Increasingly, employers are using incentives in an attempt to urge workers to take steps to improve their health, according to new survey results from Aon Hewitt. Incentives may come in the form of a reward, such as payment for reducing body mass index, or by imposing a consequence if the employee does not make a required step, such as completing a health survey. Either way, U.S. employers are becoming more involved in encouraging the work force to take action on behalf of their health.
"Employers recognize the first step in getting people on a path to good health is providing employees and their families with the opportunity to become informed and educated about their health risks and the modifiable behaviors that cause those risks," said Jim Winkler, chief innovation officer for health and benefits at Aon Hewitt.
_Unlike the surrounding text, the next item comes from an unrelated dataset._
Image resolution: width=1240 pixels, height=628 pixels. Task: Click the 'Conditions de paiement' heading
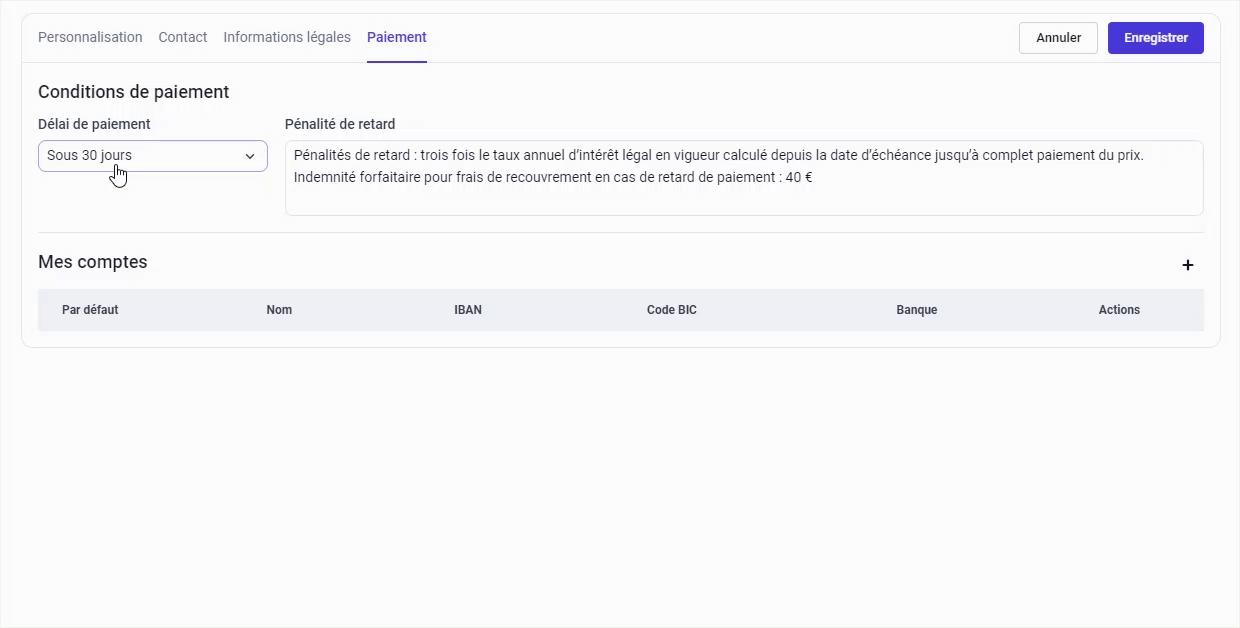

Aon Hewitt, a human-resource company, surveyed nearly 800 large and mid-size U.S. employers representing more than 7 million employees and found that 83 percent offer workers incentives for participating in health-related programs – 79 percent in the form of a reward, 5 percent in the form of consequences and 16 percent using a mix of both rewards and consequences. Employee health actions may include taking a health risk questionnaire (HRQ) or participating in biometric screenings.
Benefits for Employers
Aon Hewitt suggests that a growing number of employers are beginning to link incentives to sustainable actions and results, as opposed to having employees simply participate in a program. More than half of surveyed employers indicated that they saw improved health behaviors and/or an increase in employee engagement after offering incentives for health actions. In addition, almost half said they believe there was a positive impact on employee morale, satisfaction and/or attitudes, and 44 percent saw changes in health risks.
Survey highlights include:
- 56 percent or employers require employees to actively participate in health programs, comply with medications or participate in activities like health coaching.
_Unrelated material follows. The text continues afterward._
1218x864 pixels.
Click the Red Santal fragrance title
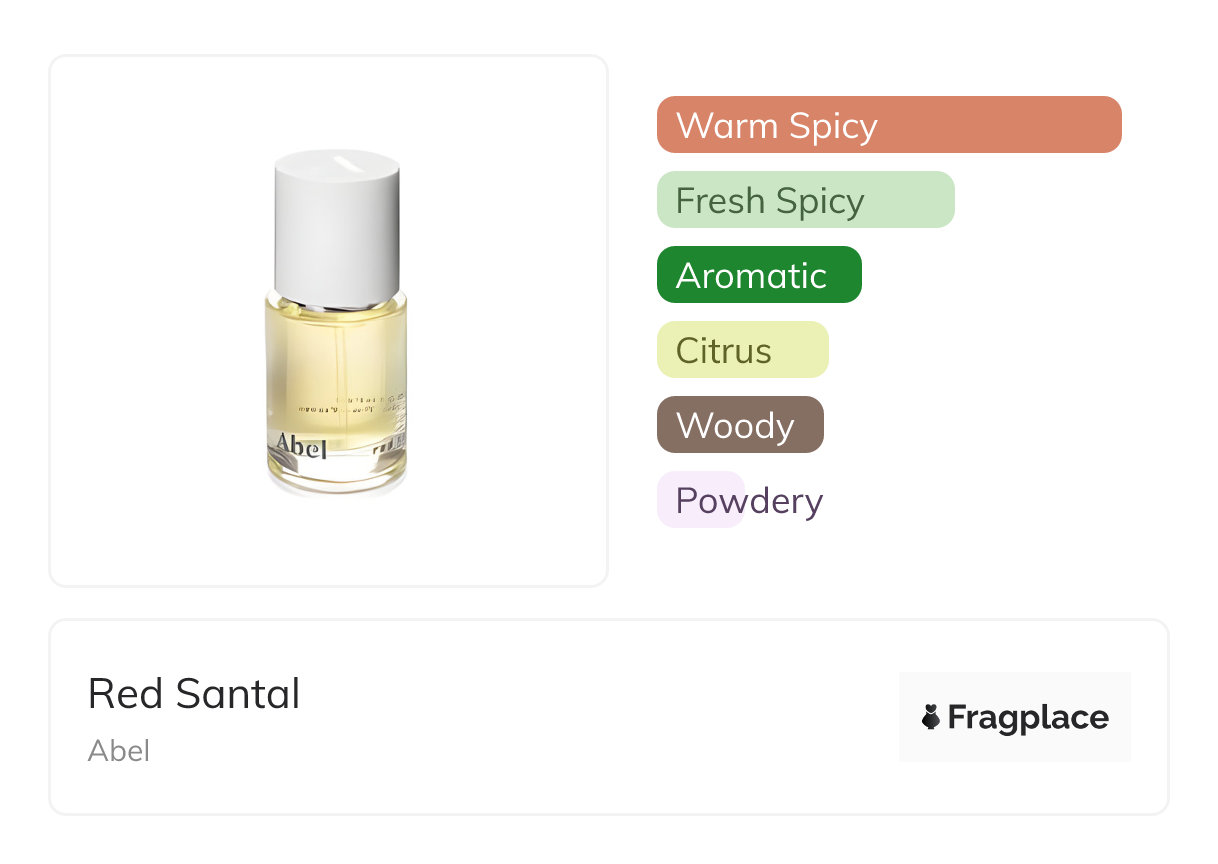click(x=194, y=693)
- 24 percent offer incentives for progress toward or attainment of acceptable ranges for biometric measures such as blood pressure, body mass index, blood sugar and cholesterol. More than two-thirds say they are considering this approach in the next 3-5 years.
- 64 percent of employers offer monetary incentives of between $50 and $500
- 18 percent offer monetary incentives of more than $500
Aon Hewitt's survey also indicates a potential shift in how many employers are thinking about designing their incentive programs in the future, with 58 percent planning to impose consequences on participants who do not take appropriate actions for improving their health, and 34 percent interested in tying incentives to program designs that require a focus on health 365 days a year.
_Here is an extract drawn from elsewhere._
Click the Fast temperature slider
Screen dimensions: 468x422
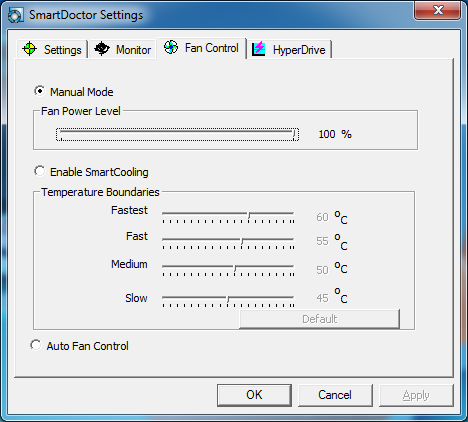point(228,243)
"Today employers mainly rely on financial incentives to drive desired activities and behaviors, ranging from building awareness to achieving specific health outcomes," said Stephanie Pronk, health transformation leader for health and benefits at Aon Hewitt. "However, in the near future, these designs will be most successful and impactful when they are linked to an organizational culture that makes it easier for employees to make healthier personal decisions."